林弦坐在醒神寺铺着一张巨大榻榻米的露台上,从远处围墙缺口处远眺欣赏着那以火织网的城市,两只眼睛微微眯着,像是带着一丝熏意,而她的手里也的确端着一杯烧酒,饮到一半酒碟边缘上带着比酒还要熏人的口红的唇印。
榻榻米上的红色长桌摆满了经典富有雅意的日式美食,每一道菜都在榻榻米边上跪坐着切蓝鳍金枪鱼的本家主厨口中都有它们独特的名字,从“春日盛景”,到“时令”再到“樱之风景”和“别冬馈赠”等等。
但实际上“春日盛景”就是应急的烤玉米蒸羹佐紫薯加上一点紫苏叶,而“时令”是海鲜茄子汤,“樱之风景”则是安康鱼作为主料的樱花手握,属于寿司冷吃的种类,“冬日馈赠”自然就是用冬季过度到春季还有剩下的白萝卜了,但在主厨的手里硬是用精湛的刀工把20円一根的白萝卜雕出了翻上一千倍的价格。
除了这些拥有名字的菜色外,白色餐布的边缘还放一些其他简易的菜色,像是清蒸蔬菜、炸香芋、西洋菜沙拉甜品,冰淇淋水果则是天价的网纹甜瓜和转基因草莓。

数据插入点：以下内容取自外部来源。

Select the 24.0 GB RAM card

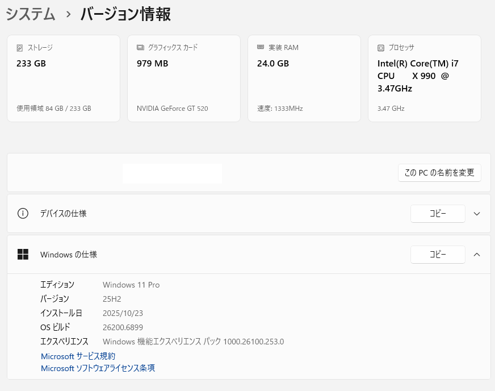click(304, 80)
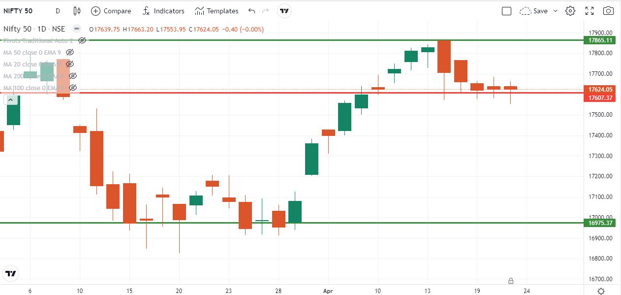
Task: Take a chart snapshot with camera icon
Action: [609, 11]
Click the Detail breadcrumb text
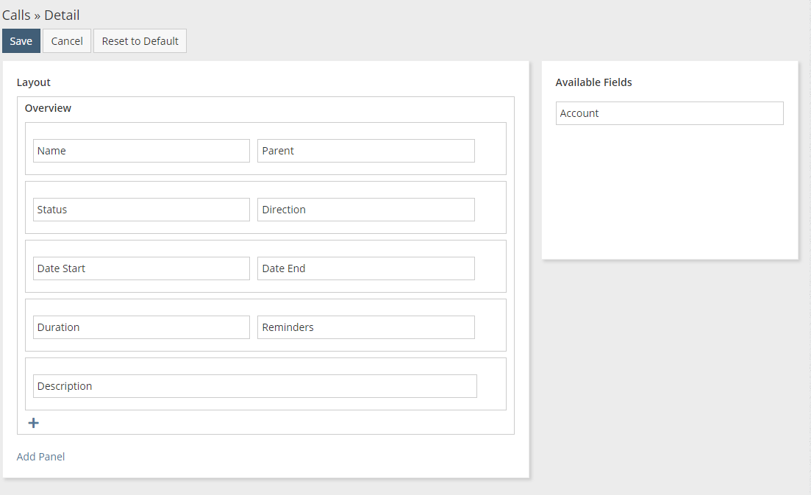811x495 pixels. click(x=62, y=15)

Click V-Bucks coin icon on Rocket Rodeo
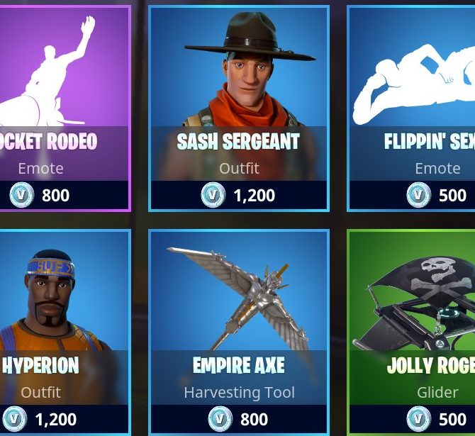click(21, 195)
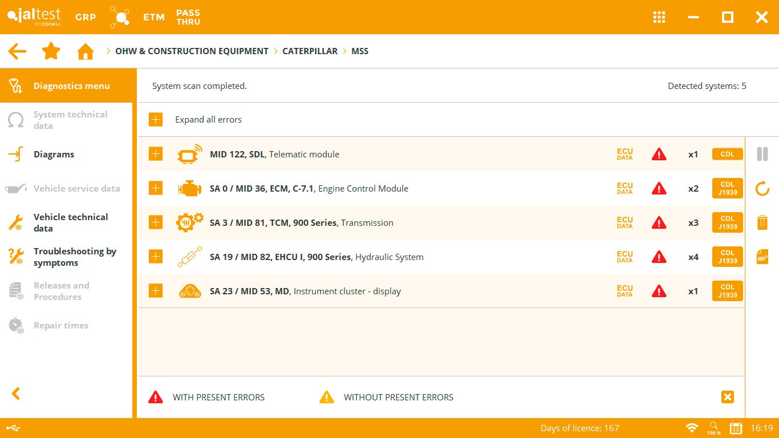Open Vehicle technical data section
The image size is (779, 438).
71,223
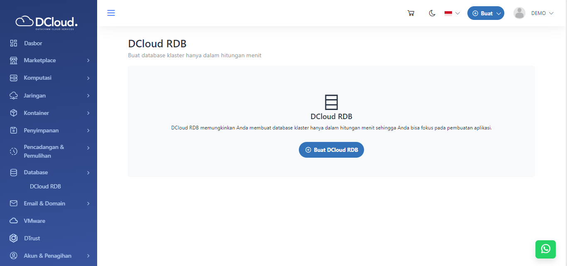
Task: Open the Database menu item
Action: pyautogui.click(x=36, y=172)
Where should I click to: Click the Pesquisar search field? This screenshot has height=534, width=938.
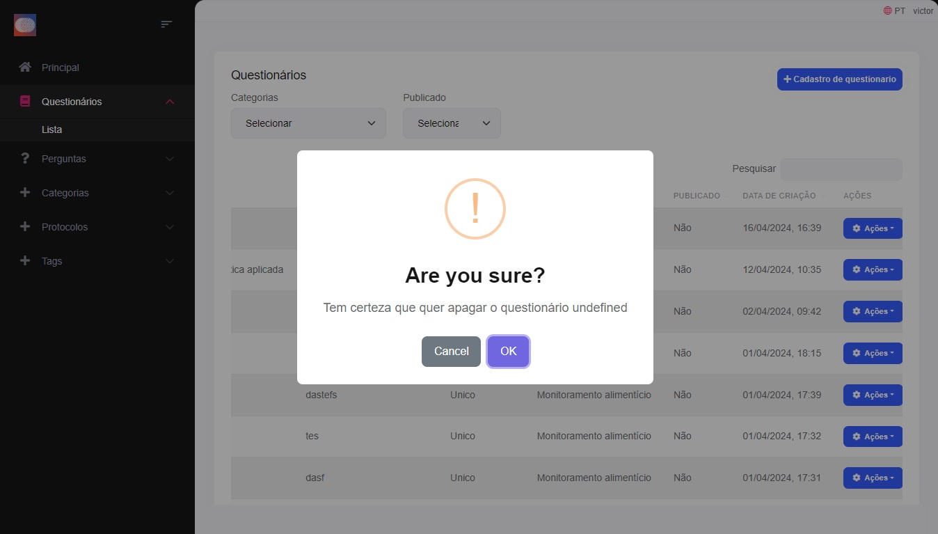click(841, 169)

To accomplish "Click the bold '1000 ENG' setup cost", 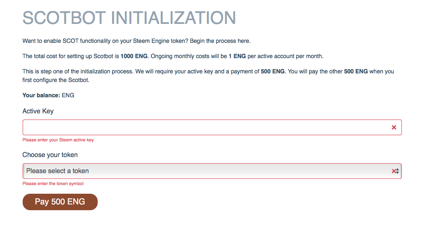I will pos(134,56).
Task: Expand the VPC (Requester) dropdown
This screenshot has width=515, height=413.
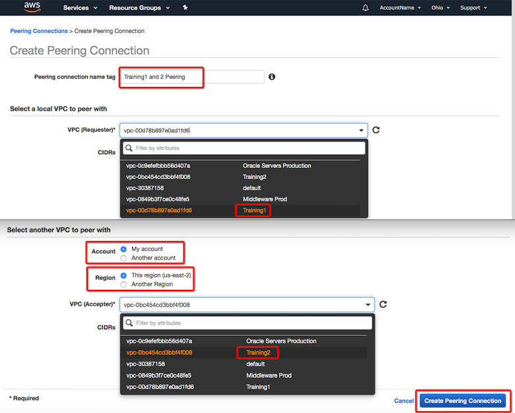Action: [361, 130]
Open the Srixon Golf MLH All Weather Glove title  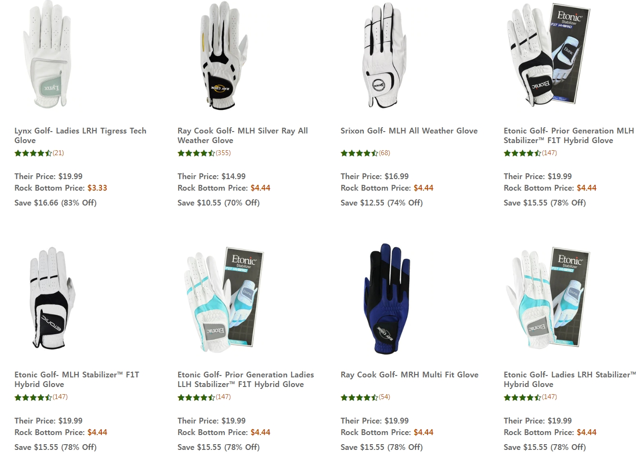pos(409,131)
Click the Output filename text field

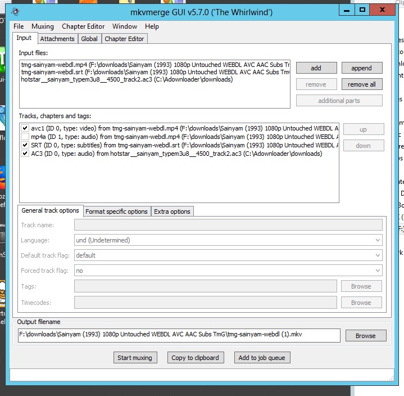tap(179, 335)
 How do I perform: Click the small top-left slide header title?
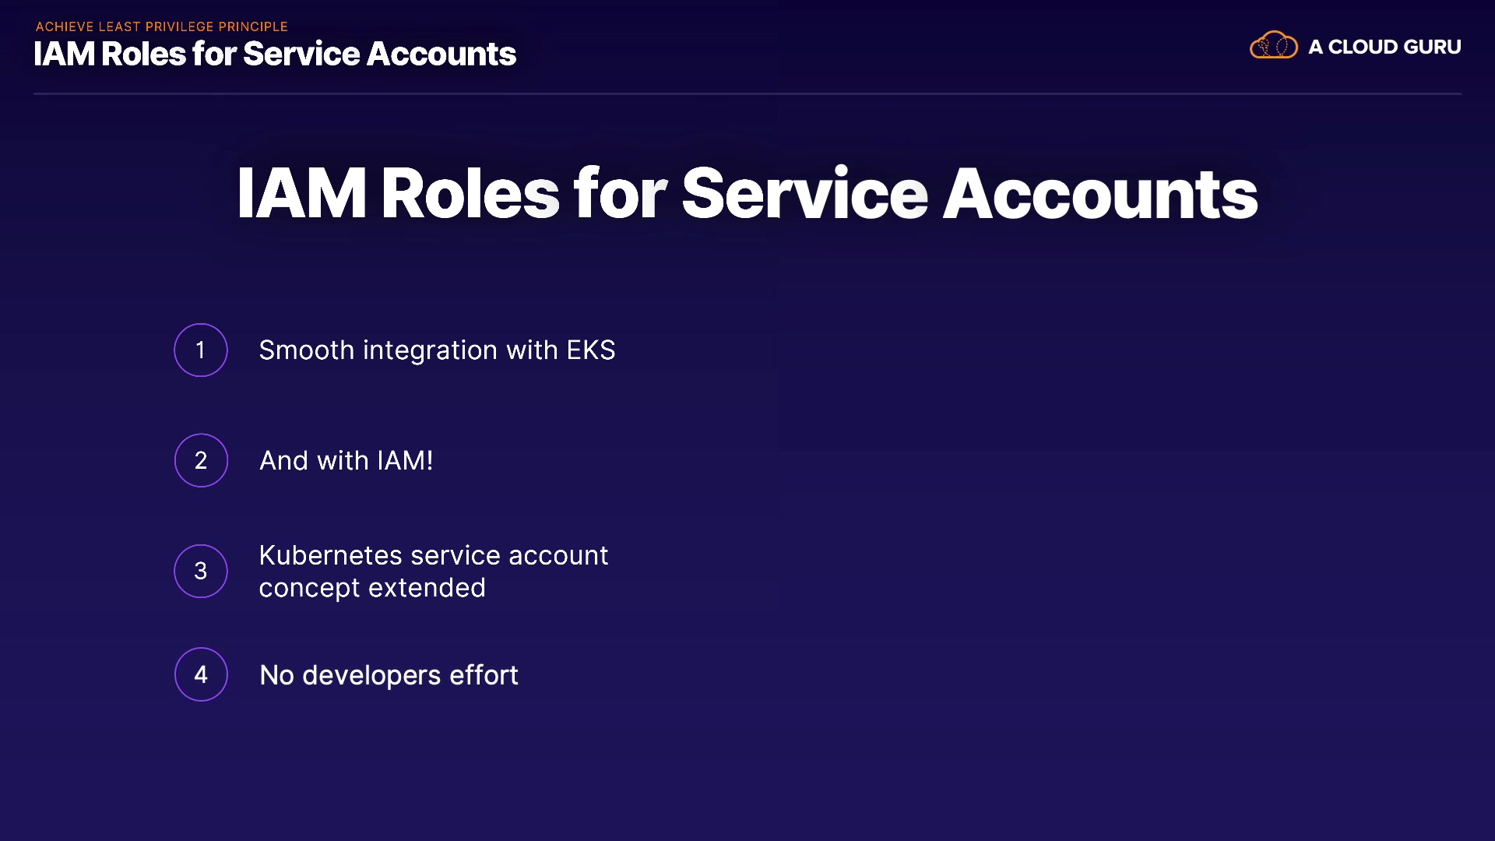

而今天的主戏,是除开以上菜色以外的一条蓝鳍金枪鱼,大阪沿海海钓上来的极品语种,长约莫1.5米,摆放在长桌的正中央占据了几乎三分之二的地方,如今被手持本烧厨刀的本家主厨剖开成了一朵盛放的肉花,鱼下衬着大量的冰块以及散发着冷雾般的气息,绿色的条叶和紫色的花朵做装饰,鱼腹上切好的外翻花似的刺身可以直接用筷子夹断实用。
长桌上摆放着四份餐具,然而现在露天露台中除了上了年纪的本家主厨外,榻榻米上只坐了两人,林弦左腿轻轻横放着,右腿屈膝直立起,左手端酒,在她的身边源稚生起身安静靠来,拾过了桌上的烧酒瓶站在她的身后为她斟酒,听见水流声的她顿了一下收回了远眺城市灯海的目光,仰头看了一眼背后的男人微笑着说,“怎么,等人的时候喜欢闲着?不也一起喝点吗?难得这么好的天气和晚上。”
“混血种除非暴饮暴食,否则很难喝醉,酒这种东西如果不醉的话大可不必强饮。”源稚生放下烧酒瓶坐在了女孩身后的位置,视线过肩跃向野火缭绕的东京都。
“你好像有什么话想说的?想说就说吧,你坐在我背后让我想起了我大学时候的一个男生,每次公开课坐在我背后盯着我的视线都让我如芒在背,最后果不其然他还是向我表白了。”林弦浅酌一口碟中救笑着说。
似乎是酒意上头了,话语中带着一些懒散和随性,不太符合她平时在外人前较为端庄的形象,不过这么好的夜晚和美食美景,这样似乎也并不太差,她也没有过于刻意地控制自己的言行太过严谨。
“想说些什么,但细细想来也没什么可说的。”源稚生侧头看向桌上那在光影中摇曳生辉的一桌国宴级别美食说。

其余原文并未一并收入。